Roland A. Müller, Direktor des Schweizerischen Arbeitgeberverbands, beobachtet die Entwicklungen auf dem Arbeitsmarkt aus unternehmerischem Blickwinkel. Im ZESO-Interview spricht er über Einstellungskriterien und Integrationschancen für inländische Arbeitskräfte.

Herr Müller, welche drei Themen stehen aktuell zuoberst auf der Agenda des Schweizerischen Arbeitgeberverbands?
Als erstes nenne ich die Frankenstärke und Fragen zu deren Folgen für die Arbeitgeber. Dann folgen die Masseneinwanderungsinitiative und deren Umsetzung. Das betrifft die Beziehung Schweiz-Europa und die Zukunft der bilateralen Verträge sowie Arbeitsmarktthemen wie Zuwanderung, Inländervorrang und Inländerpotenzial. Das dritte grosse Thema ist die Altersvorsorge. Sie ist über die demografische Entwicklung – Stichwort alternde Gesellschaft – ebenfalls mit dem Thema Arbeitsmarkt verbunden.

Glauben Sie, dass es der Schweiz in absehbarer Zeit gelingen wird, das im Inland brachliegende Arbeitskräftepotenzial zu rekrutieren?
Es wird uns gelingen, einen Teil dessen, was man als Potenzial identifizieren kann, zu rekrutieren. Potenzial bedeutet zuallererst einmal Möglichkeiten. Das Potenzial muss sich am einzelnen Menschen herauskristallisieren: Ist er bereit, stimmen die Rahmenbedingungen für ihn? Gibt es ein bedarfsgerechtes Angebot an Aus- oder Weiterbildungen für ältere Arbeitnehmende oder für Frauen, die wieder ins Berufsleben einsteigen möchten? Bei den Betreuungsangeboten etwa sind wir noch lange nicht dort, wo wir es uns wünschen würden. Ich vermute, dass man sich teilweise falsche Vorstellungen macht von dem, was möglich ist.

Was muss aus Sicht der Arbeitgeber erfüllt sein, damit es in der Praxis möglichst gut funktioniert?
Wenn der Arbeitgeber eine Stelle ausschreibt, sucht er ein bestimmtes Profil. Im Rekrutierungsprozess geht es darum, die am besten qualifizierten Leute zu finden. Das ist die Ausgangslage. Wir haben aber festgestellt, dass die Arbeitgeber aufgrund der laufenden Diskussionen aufmerksamer geworden sind und nicht mehr unreflektiert die jüngsten und günstigsten Bewerber rekrutieren. Man entscheidet sich bewusst für mehr Frauen und Ältere, weil sie andere Sozialkompetenzen und Erfahrungen mitbringen. Aber das Profil muss gleichwohl passen. Wenn ein älterer Stellensuchender falsche Vorstellungen hat, beispielsweise den gleichen Job ausüben möchte, den er einmal hatte, dann wird es schwierig. Generell suchen Arbeitslose zu lange auf dem bisherigen Level. Es braucht Gespräche und Offenheit auf beiden Seiten.

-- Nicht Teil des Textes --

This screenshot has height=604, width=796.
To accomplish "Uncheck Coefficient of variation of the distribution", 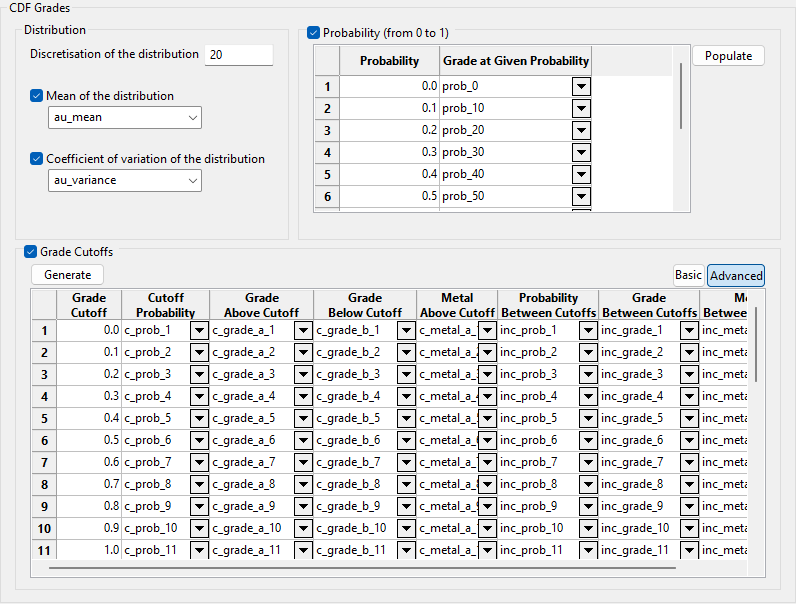I will (x=37, y=159).
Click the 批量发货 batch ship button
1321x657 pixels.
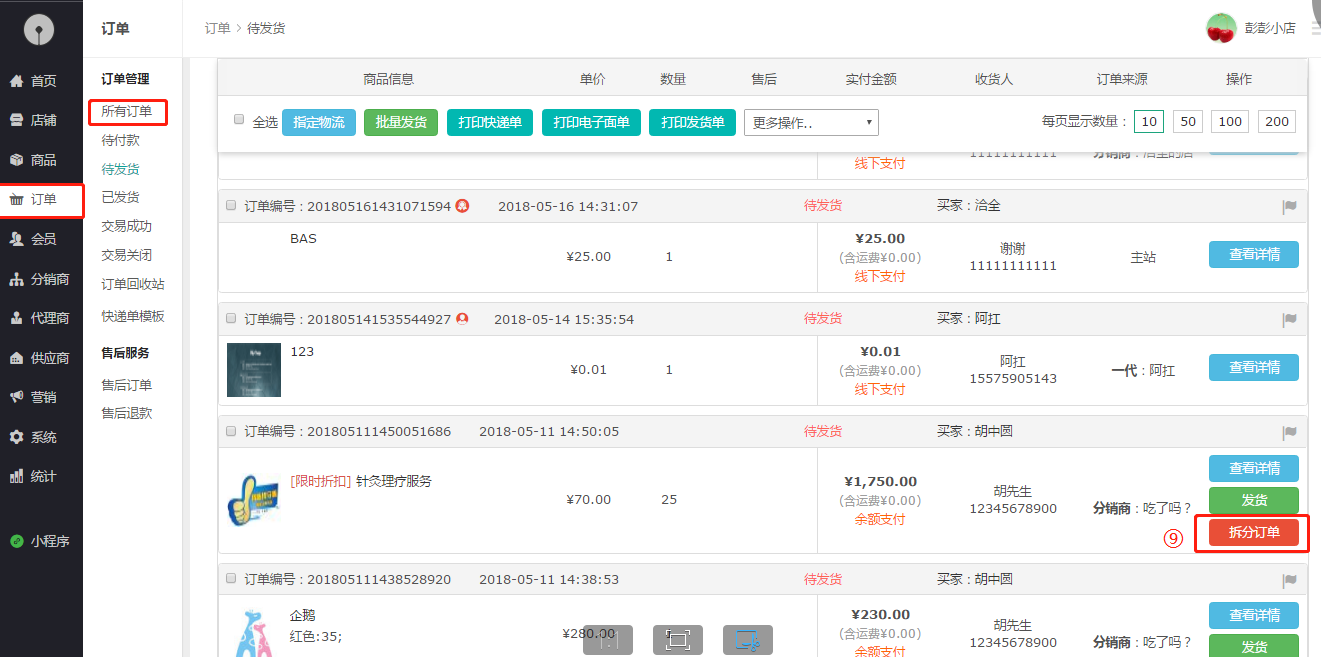pyautogui.click(x=401, y=122)
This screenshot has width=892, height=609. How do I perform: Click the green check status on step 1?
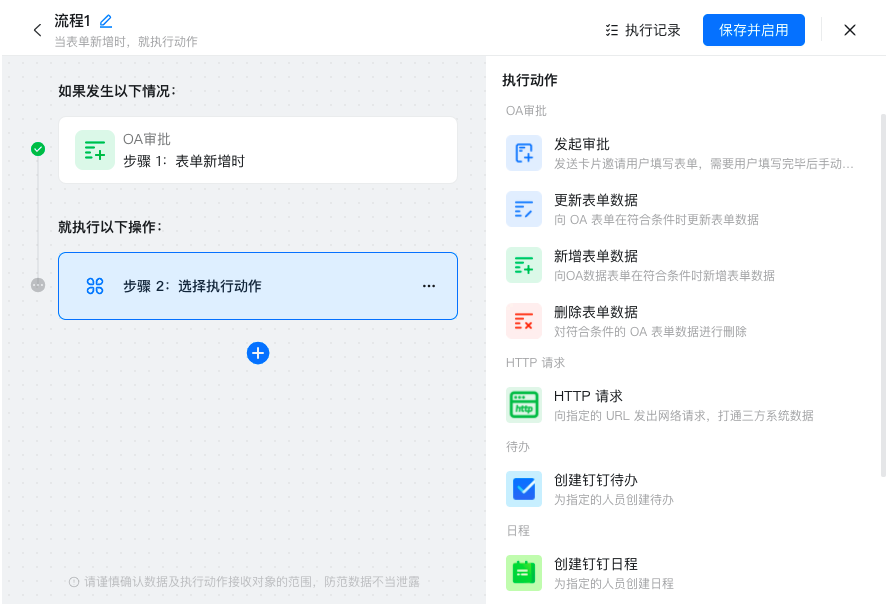click(38, 149)
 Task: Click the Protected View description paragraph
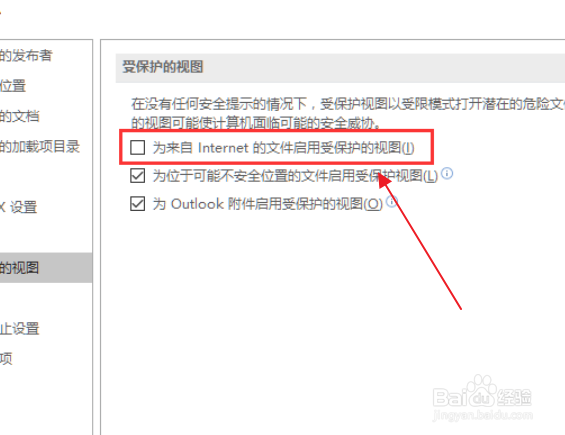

Welche Rolle spielt in diesem Zusammenhang die Arbeitsvermittlung?
Die regionalen Arbeitsvermittlungszentren müssen wegkommen von den Kollektivkursen und stattdessen mehr persönliche Betreuung anbieten. Mit einer persönlichen Analyse kann detailliert abgeklärt werden, was jemand bereit und fähig ist zu leisten. Solche Ansätze existieren, aber sie stecken noch in den Kinderschuhen und sind von RAV zu RAV unterschiedlich. Heute besteht die Arbeit der RAV primär darin, die Menge – derzeit sind es rund 135 000 Arbeitslose – zu bewältigen. Um jene Fälle, die nicht so einfach wieder in den Arbeitsmarkt zurückfinden, kümmert man sich viel zu wenig.

Inwiefern ist die Kommunikation zwischen Arbeitgebern und RAV ein Teil des Problems?
Wir haben es mit gewachsenen Strukturen zu tun, die sich nur langsam verändern lassen. Im Rahmen der Diskussionen über die Fachkräfteinitiative wurde festgestellt, dass die Schnittstelle zu den RAV verbessert werden muss.

Wie lautet Ihr Vorschlag?
Für die Fälle, die ein Mehr an Betreuung benötigen, kann man die Invalidenversicherung als Vorbild nehmen. Sie hat ihr System grundlegend umgestellt und eine Art Case Management eingeführt. Auch bei anderen arbeitsmarktlichen Massnahmen gibt es Anpassungsbedarf. Das Instrument der Einarbeitungszuschüsse beispielsweise sollte stärker gefördert werden.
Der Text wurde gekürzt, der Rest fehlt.